* Task brief: Every record below is to be copied exactly, with its images omitted.
┌──
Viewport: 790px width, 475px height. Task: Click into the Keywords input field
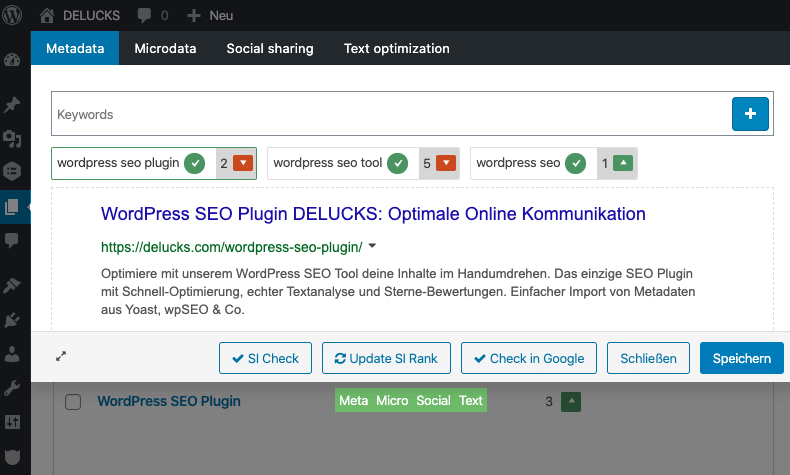click(390, 114)
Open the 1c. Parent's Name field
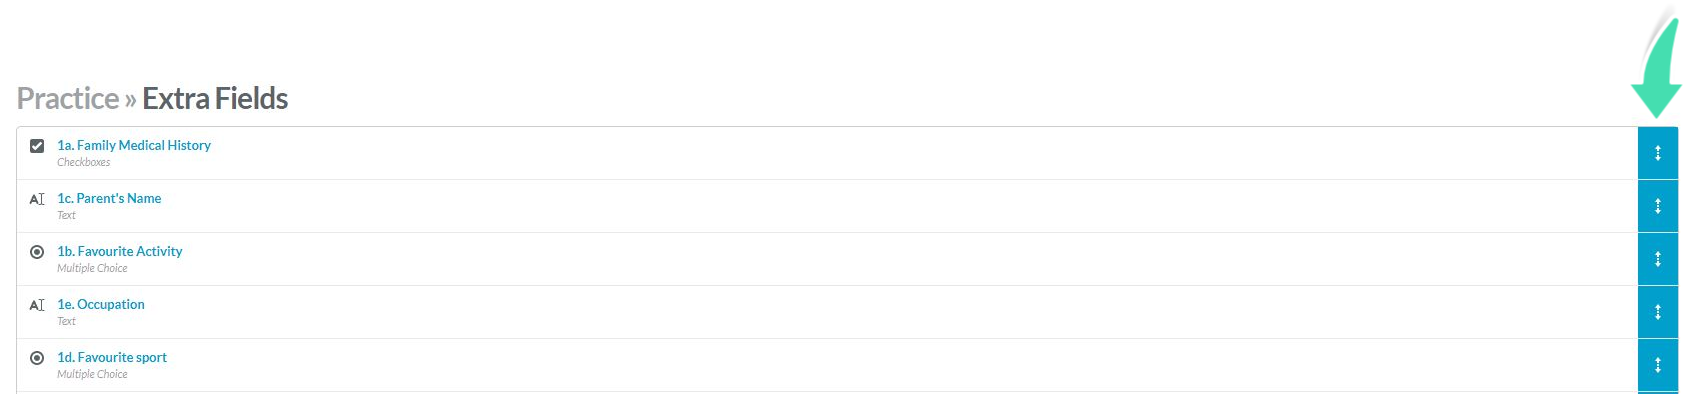 pos(109,198)
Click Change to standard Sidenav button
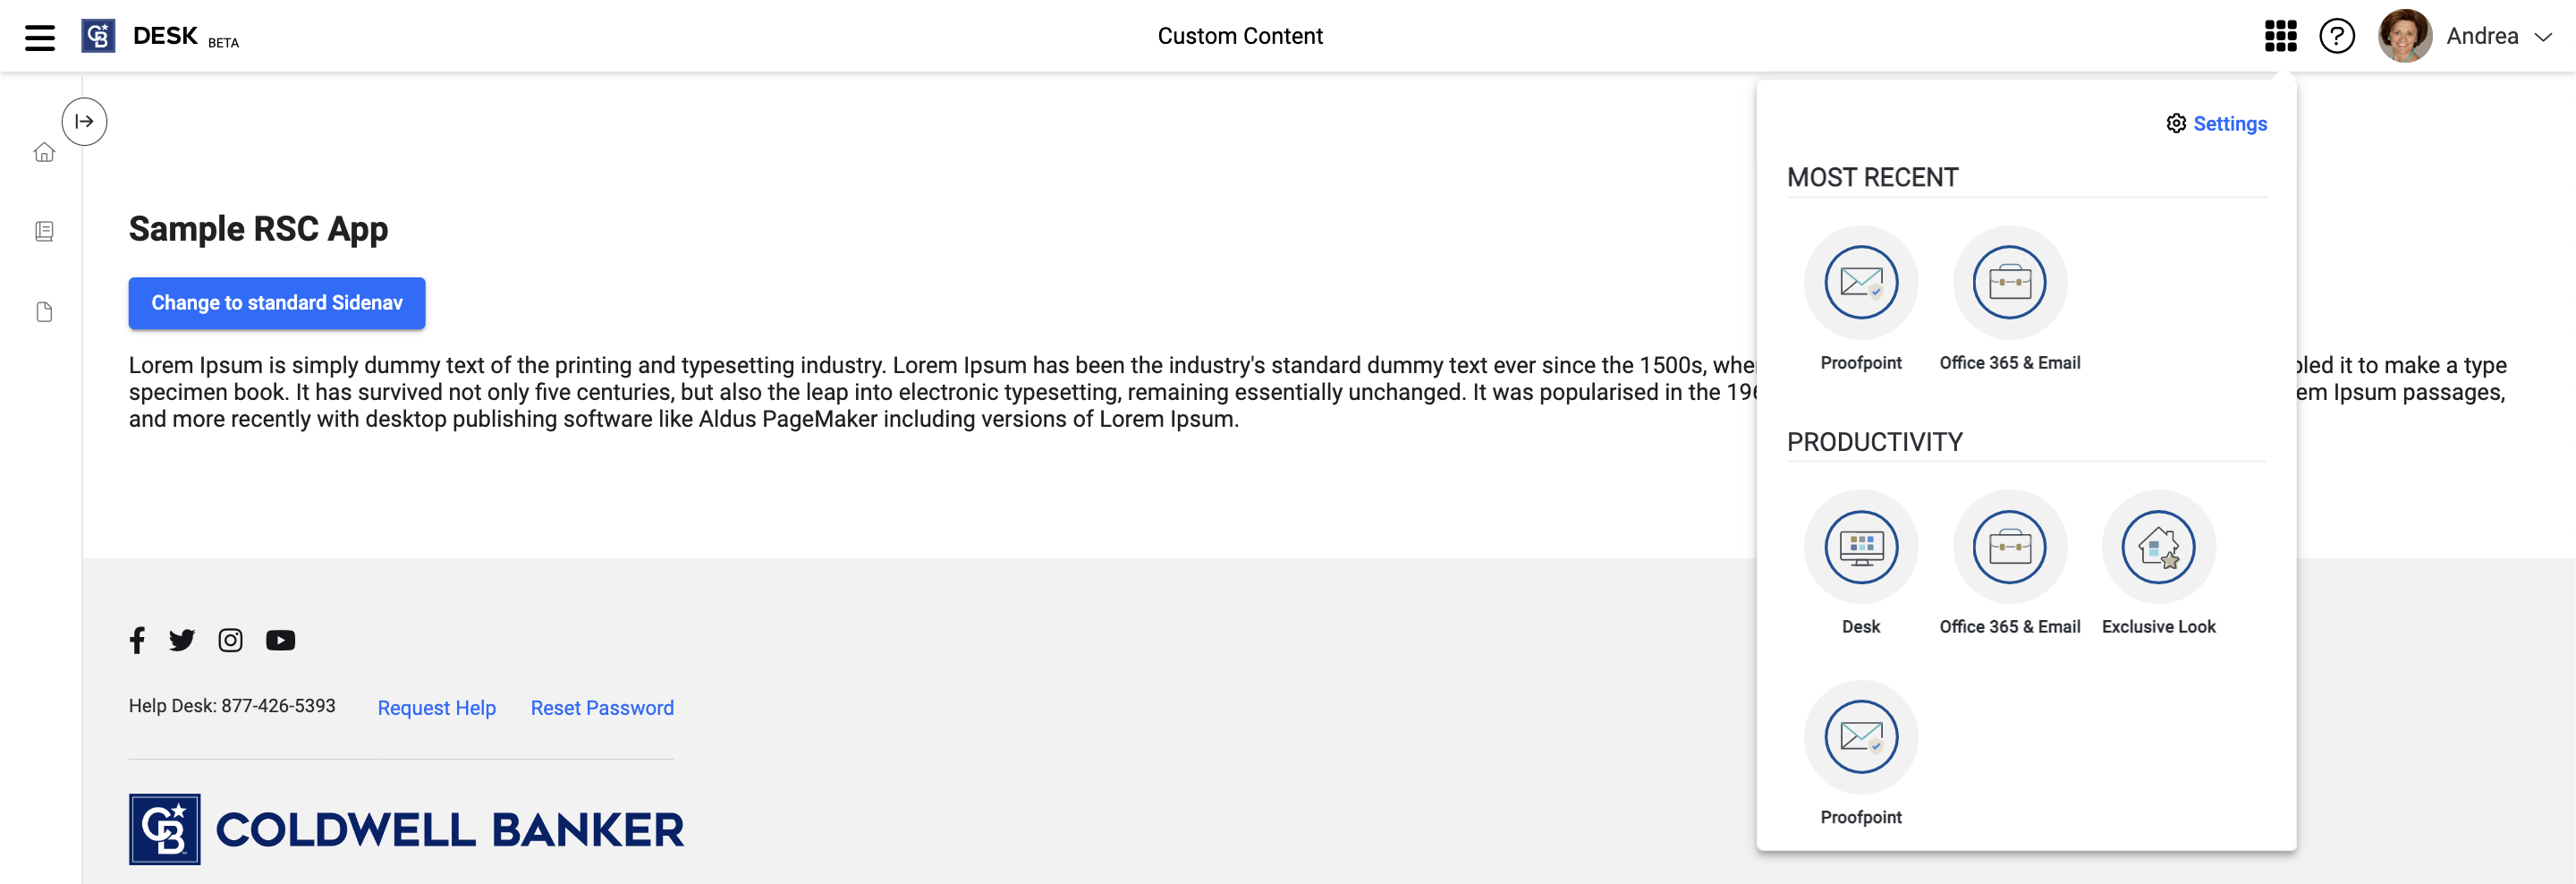The image size is (2576, 884). coord(277,303)
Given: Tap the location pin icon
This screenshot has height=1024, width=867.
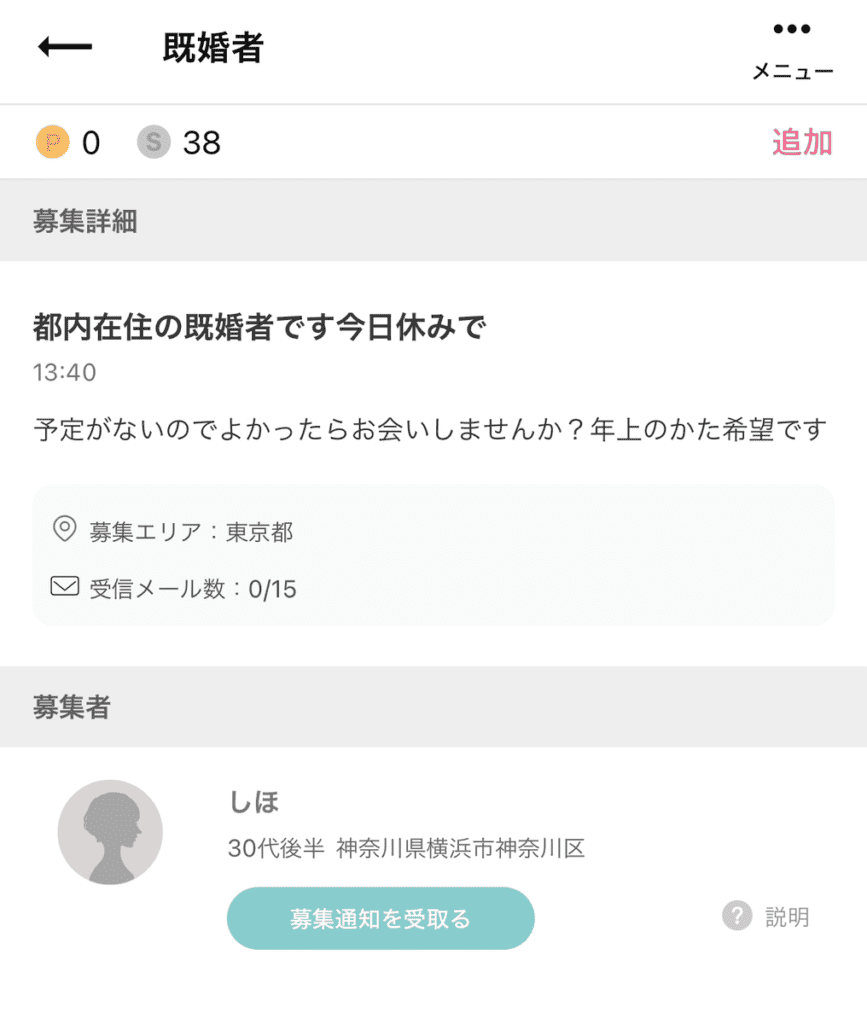Looking at the screenshot, I should (64, 530).
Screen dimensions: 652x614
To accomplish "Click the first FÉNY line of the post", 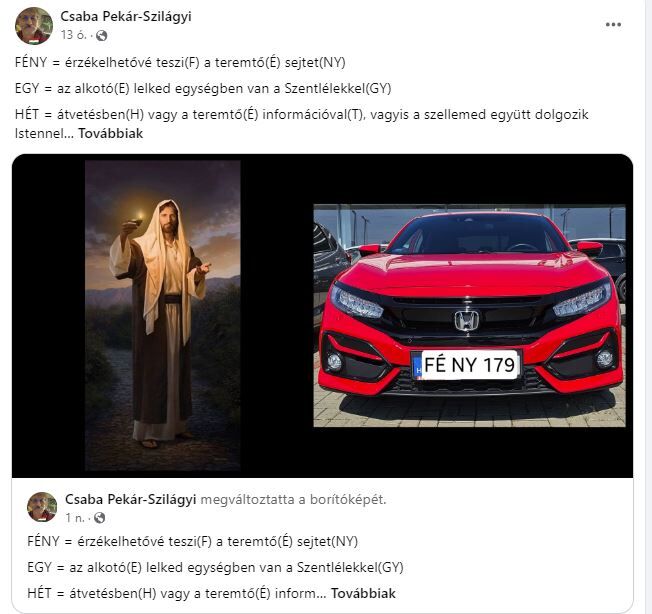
└──
* Answer to the problem:
Viewport: 790px width, 475px height. Task: Click into the Keywords input field
click(390, 114)
Open the 1c. Parent's Name field
 pos(109,198)
Click Change to standard Sidenav button
The image size is (2576, 884). coord(277,303)
Given: Tap the location pin icon
This screenshot has height=1024, width=867.
Looking at the screenshot, I should (64, 530).
Screen dimensions: 652x614
To accomplish "Click the first FÉNY line of the post", 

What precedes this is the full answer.